Directions: An exact copy of every record below is what's needed here.

Given data:

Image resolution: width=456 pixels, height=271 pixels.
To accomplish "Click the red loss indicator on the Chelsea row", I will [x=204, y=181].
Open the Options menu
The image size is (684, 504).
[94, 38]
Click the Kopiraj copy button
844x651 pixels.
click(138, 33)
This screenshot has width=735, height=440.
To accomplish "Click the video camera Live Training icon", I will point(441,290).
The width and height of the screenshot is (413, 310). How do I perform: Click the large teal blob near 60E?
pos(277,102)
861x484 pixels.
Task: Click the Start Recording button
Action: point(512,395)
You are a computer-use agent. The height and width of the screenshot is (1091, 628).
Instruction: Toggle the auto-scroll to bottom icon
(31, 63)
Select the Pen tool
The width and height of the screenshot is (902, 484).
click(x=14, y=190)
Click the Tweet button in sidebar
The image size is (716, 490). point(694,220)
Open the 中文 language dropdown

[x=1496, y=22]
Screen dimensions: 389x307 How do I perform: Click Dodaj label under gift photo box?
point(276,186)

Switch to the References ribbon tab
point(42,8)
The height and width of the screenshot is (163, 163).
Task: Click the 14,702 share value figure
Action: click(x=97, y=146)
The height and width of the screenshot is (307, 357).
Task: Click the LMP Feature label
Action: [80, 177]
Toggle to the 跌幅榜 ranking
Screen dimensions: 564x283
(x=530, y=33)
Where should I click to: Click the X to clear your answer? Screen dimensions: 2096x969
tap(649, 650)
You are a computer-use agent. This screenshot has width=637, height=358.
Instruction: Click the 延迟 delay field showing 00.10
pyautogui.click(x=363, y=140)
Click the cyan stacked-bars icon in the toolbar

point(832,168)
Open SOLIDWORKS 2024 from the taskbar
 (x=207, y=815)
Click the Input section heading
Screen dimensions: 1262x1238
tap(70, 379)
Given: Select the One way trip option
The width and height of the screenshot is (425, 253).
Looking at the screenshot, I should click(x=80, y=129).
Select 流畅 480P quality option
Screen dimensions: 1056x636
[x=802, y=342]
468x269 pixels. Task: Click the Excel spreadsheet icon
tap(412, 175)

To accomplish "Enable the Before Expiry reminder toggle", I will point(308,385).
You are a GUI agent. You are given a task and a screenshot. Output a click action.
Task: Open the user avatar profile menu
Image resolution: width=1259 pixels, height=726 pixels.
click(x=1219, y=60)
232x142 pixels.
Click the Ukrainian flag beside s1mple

Solution to this exercise:
Image resolution: width=456 pixels, height=271 pixels.
To accomplish "Click the red loss indicator on the Chelsea row", I will [x=204, y=181].
Open the Options menu
The image size is (684, 504).
[94, 38]
Click the Kopiraj copy button
844x651 pixels.
click(138, 33)
This screenshot has width=735, height=440.
To accomplish "Click the video camera Live Training icon", I will point(441,290).
The width and height of the screenshot is (413, 310). How do I perform: Click the large teal blob near 60E?
pos(277,102)
861x484 pixels.
Task: Click the Start Recording button
Action: point(512,395)
You are a computer-use agent. The height and width of the screenshot is (1091, 628).
Instruction: Toggle the auto-scroll to bottom icon
(31, 63)
Select the Pen tool
The width and height of the screenshot is (902, 484).
click(x=14, y=190)
Click the Tweet button in sidebar
The image size is (716, 490). point(694,220)
Open the 中文 language dropdown

[x=1496, y=22]
Screen dimensions: 389x307 How do I perform: Click Dodaj label under gift photo box?
point(276,186)

Switch to the References ribbon tab
point(42,8)
The height and width of the screenshot is (163, 163).
Task: Click the 14,702 share value figure
Action: click(x=97, y=146)
The height and width of the screenshot is (307, 357).
Task: Click the LMP Feature label
Action: [80, 177]
Toggle to the 跌幅榜 ranking
Screen dimensions: 564x283
(x=530, y=33)
Where should I click to: Click the X to clear your answer? Screen dimensions: 2096x969
tap(649, 650)
You are a computer-use agent. This screenshot has width=637, height=358.
Instruction: Click the 延迟 delay field showing 00.10
pyautogui.click(x=363, y=140)
Click the cyan stacked-bars icon in the toolbar

point(832,168)
Open SOLIDWORKS 2024 from the taskbar
 (x=207, y=815)
Click the Input section heading
Screen dimensions: 1262x1238
tap(70, 379)
Given: Select the One way trip option
The width and height of the screenshot is (425, 253).
Looking at the screenshot, I should click(x=80, y=129).
Select 流畅 480P quality option
Screen dimensions: 1056x636
[x=802, y=342]
468x269 pixels. Task: Click the Excel spreadsheet icon
tap(412, 175)

To accomplish "Enable the Before Expiry reminder toggle", I will point(308,385).
You are a GUI agent. You are given a task and a screenshot. Output a click action.
Task: Open the user avatar profile menu
Image resolution: width=1259 pixels, height=726 pixels.
click(x=1219, y=60)
232x142 pixels.
Click the Ukrainian flag beside s1mple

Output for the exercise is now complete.